- _What you have to do_
Repeat exactly the lines below that lie between the line with "Where should I click to: Toggle" and the line with "Open the three-dot", counting both of those lines as part of the answer.

- _Task input_

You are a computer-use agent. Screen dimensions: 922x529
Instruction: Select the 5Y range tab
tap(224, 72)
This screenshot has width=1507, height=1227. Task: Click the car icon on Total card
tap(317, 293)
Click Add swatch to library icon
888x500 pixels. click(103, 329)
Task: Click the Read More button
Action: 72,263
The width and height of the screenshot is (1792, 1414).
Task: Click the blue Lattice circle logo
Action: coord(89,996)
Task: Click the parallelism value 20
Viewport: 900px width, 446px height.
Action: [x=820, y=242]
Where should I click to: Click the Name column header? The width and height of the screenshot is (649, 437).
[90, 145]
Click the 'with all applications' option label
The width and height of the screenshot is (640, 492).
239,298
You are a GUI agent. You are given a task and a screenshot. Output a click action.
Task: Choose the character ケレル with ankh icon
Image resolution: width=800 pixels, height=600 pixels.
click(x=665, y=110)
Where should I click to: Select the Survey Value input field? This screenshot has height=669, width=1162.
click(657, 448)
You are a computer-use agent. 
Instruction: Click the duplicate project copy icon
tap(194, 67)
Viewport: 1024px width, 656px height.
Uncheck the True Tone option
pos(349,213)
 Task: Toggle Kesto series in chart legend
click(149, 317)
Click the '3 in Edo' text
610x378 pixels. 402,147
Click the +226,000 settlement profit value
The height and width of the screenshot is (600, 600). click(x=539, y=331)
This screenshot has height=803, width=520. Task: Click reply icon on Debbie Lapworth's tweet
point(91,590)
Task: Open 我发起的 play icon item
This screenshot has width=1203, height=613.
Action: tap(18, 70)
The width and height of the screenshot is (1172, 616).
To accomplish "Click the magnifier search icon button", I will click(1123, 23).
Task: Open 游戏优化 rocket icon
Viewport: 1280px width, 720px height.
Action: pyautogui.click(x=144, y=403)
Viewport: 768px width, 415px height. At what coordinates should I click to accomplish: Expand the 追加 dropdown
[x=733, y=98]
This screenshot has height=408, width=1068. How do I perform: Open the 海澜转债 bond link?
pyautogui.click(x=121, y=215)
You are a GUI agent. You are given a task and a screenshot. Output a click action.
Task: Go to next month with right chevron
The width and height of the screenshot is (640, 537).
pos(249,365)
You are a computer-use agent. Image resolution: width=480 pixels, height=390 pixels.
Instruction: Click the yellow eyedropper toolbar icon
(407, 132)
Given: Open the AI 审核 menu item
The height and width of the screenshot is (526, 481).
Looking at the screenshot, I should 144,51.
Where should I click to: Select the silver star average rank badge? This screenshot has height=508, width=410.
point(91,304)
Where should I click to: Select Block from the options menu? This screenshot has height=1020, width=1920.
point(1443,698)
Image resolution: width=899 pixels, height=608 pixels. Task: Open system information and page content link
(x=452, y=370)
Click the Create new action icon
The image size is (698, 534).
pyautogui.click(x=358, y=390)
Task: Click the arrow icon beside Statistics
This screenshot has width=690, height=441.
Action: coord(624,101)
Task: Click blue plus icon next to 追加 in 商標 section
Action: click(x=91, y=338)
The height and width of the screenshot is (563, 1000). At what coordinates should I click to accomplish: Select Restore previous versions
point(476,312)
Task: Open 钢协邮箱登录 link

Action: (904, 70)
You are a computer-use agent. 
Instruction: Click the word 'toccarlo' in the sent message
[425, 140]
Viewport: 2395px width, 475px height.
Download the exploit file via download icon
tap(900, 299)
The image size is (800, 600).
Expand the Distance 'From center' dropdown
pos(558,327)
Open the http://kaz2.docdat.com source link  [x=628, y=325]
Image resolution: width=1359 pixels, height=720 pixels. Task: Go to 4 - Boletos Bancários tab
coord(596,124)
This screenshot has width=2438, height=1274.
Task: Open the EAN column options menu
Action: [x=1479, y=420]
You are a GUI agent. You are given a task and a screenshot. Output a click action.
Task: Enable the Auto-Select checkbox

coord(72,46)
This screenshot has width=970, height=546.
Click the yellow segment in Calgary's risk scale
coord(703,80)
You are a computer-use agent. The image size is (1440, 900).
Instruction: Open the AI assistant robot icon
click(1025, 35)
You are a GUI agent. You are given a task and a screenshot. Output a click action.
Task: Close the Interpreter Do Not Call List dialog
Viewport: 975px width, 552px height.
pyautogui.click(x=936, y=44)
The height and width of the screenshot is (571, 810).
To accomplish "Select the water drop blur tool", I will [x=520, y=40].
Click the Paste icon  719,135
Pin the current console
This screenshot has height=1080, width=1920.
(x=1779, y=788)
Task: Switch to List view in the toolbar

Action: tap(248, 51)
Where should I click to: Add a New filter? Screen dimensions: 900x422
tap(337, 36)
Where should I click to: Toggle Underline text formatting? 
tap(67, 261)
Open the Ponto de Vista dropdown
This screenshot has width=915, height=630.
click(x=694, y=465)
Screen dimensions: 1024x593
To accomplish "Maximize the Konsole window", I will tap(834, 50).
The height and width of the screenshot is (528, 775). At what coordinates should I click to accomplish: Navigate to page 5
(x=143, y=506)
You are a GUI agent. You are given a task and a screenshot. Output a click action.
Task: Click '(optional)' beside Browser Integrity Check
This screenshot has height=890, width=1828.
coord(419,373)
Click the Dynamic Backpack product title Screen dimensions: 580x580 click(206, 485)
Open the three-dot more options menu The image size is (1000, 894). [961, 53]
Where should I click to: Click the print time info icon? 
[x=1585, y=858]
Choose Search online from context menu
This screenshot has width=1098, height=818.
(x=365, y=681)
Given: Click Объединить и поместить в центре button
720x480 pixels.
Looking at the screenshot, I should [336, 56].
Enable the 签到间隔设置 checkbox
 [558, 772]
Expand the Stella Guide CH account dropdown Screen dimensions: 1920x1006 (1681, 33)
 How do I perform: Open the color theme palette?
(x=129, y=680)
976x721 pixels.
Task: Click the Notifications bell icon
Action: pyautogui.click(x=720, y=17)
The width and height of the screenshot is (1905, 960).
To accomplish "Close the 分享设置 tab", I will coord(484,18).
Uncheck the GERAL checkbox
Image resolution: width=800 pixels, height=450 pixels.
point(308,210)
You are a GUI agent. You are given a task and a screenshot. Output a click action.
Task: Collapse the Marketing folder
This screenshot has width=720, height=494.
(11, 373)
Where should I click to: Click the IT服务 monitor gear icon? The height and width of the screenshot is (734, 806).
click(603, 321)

- _Result for this exercise_
Where should I click to: Toggle Underline text formatting? 
tap(67, 261)
Open the Ponto de Vista dropdown
This screenshot has width=915, height=630.
click(x=694, y=465)
Screen dimensions: 1024x593
To accomplish "Maximize the Konsole window", I will tap(834, 50).
The height and width of the screenshot is (528, 775). At what coordinates should I click to accomplish: Navigate to page 5
(x=143, y=506)
You are a GUI agent. You are given a task and a screenshot. Output a click action.
Task: Click '(optional)' beside Browser Integrity Check
This screenshot has height=890, width=1828.
coord(419,373)
Click the Dynamic Backpack product title Screen dimensions: 580x580 click(206, 485)
Open the three-dot more options menu The image size is (1000, 894). [961, 53]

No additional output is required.